The second day was focused on routing and navigation. A lot of companies are interested in this topic. Some of them requested to include auxiliary information into OSM which would not be about physical objects, e.g. identifying the extent of big junctions or whether a turn should be announced at a bifurcation. Over lunch a group picture has been taken.

The evening was spent with causal talk and drinking: We had delicious Japanese food on a night cruise. We went on the boat in Kachidoki and did a tour around the harbour to the landmark building of a TV station. During the whole cruise many different dishes were served, so we got a broad culinary overview.

SOTM 2012: ODbL planet announced

Right now the State of the Map 2012 is taking place in Tokyo. This is an impressive city, and sometimes you feel like you jumped right into the (very crowded) future. The first day of SOTM was mostly about humanitarian and crisis mapping. (There were also some talks in Japanese, though I can’t judge those.) Today, there are more technical talks.

The most important announcement for all mappers was at the opening of the conference from Michael Collinson: The next planet will be ODbL licensed. So the redaction period is finally completed!

Experimental MapProxy Service

We have a number of sources of aerial imagery available in Switzerland that are accessible by so called WMS servers. JOSM supports such servers directly, but P2 (the editor imbedded ob the OSM map page) users and users of a number of mobile apps cannot access such data.

Additionaly in some cases the imagery is not available in the “Spherical Mercator”  projection that most OSM tools use as default.

We now have, on a test and experimental base, a MapProxy instance running that supports reading imagery from WMS servers and serving this as Google/OSM format tiles, reprojected if necessary.

Up to now we have added 2 layers:

We will consider further layers, we would however point out that in the current environment the capacity of the server is limited.

City of Uster makes Aerial Imagery and Street Data available for OSM

The City of Uster GIS centre has made aerial imagery and street data available for use in OpenStreetMap. The imagery was captured in 2008 and has 10cm nominal resolution. Access to the data is provided via the cities WMS server.

We thank Mr Neumann from the GIS centre for the cooperation and Michael Spreng for establishing contact..
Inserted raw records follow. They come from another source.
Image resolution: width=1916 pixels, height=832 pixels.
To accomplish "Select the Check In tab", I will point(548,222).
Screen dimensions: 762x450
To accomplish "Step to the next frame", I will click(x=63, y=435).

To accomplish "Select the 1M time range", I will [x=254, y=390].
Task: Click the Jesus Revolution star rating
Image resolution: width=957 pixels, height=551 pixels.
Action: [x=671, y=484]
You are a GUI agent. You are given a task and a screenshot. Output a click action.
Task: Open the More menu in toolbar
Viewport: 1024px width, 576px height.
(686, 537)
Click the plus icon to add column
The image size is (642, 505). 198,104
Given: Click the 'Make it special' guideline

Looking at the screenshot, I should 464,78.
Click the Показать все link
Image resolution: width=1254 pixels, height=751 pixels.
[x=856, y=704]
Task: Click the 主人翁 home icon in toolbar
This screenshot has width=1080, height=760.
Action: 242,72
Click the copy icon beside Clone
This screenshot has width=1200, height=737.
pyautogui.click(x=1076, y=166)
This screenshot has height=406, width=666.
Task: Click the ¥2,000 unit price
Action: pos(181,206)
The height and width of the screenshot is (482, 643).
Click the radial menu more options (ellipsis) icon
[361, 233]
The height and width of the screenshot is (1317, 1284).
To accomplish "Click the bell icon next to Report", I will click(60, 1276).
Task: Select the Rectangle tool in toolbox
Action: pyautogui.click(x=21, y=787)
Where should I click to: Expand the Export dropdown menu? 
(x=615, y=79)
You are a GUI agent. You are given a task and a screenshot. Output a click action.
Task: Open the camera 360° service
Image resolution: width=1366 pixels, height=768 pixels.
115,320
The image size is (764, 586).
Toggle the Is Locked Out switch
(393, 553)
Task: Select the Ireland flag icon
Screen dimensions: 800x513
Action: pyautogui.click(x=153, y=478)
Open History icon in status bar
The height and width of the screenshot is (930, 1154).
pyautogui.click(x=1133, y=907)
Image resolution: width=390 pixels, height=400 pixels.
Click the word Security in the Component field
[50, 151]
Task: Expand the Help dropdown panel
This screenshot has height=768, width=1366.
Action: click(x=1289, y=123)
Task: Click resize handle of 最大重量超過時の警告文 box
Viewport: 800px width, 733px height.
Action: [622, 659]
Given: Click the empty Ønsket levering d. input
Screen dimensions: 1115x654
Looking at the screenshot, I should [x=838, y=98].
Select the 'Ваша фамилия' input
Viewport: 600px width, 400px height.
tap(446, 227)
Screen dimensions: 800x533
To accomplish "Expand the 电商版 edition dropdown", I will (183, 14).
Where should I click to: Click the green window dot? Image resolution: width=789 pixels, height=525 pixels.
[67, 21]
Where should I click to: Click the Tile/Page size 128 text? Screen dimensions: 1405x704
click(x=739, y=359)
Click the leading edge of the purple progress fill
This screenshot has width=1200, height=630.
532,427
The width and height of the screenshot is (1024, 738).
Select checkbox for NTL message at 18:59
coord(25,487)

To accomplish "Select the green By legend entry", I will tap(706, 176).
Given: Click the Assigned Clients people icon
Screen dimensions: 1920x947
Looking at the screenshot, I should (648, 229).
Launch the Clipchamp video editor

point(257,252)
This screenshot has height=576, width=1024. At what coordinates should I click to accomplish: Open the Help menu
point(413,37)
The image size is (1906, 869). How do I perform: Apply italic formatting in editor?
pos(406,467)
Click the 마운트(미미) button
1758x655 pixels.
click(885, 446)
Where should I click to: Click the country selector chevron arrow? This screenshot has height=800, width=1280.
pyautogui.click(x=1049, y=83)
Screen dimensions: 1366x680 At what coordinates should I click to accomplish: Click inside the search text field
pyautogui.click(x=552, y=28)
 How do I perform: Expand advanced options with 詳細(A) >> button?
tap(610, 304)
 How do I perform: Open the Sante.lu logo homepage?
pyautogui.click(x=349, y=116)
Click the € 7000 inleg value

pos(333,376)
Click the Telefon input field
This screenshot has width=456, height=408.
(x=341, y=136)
The imagery can be accessed either via the City of Uster WMS or via the experimental SOSM mapproxy server. More information can be found in the Wiki.

Welcome to SOSM

We are happy to announce the creation of the Swiss OpenStreetMap Association during the GEOsummit 2012 in Berne today, June 20th 2012.

SOSM was created to  further the goals of the OpenStreetMap movement, to strengthen the contacts with authorities and industry, to facilitate the activities  of OSM community members in Switzerland and to represent the Swiss OSM community in other organisations.

OpenStreetMap has always been a grassroots, at sometimes anarchistic, movement. SOSM sees its role as providing some structure when needed and remaining as lightweight and as unobstrusive as possible.

The initial board is composed of Sarah Hoffmann, Stephane Henriod, Thomas Ineichen and Simon Poole.

OpenStreetMap Switzerland in Numbers

The OpenStreetMap data set for Switzerland contains

  • over 44’000 km of roads
  • over 46’000 km of agricultural and forest tracks
  • over 7’000 km of paved bicycle and foot paths
  • over 17’000 km of unpaved paths

More than 6’000 active OSM community members gathered the data and the data volume is growing over 20% per year.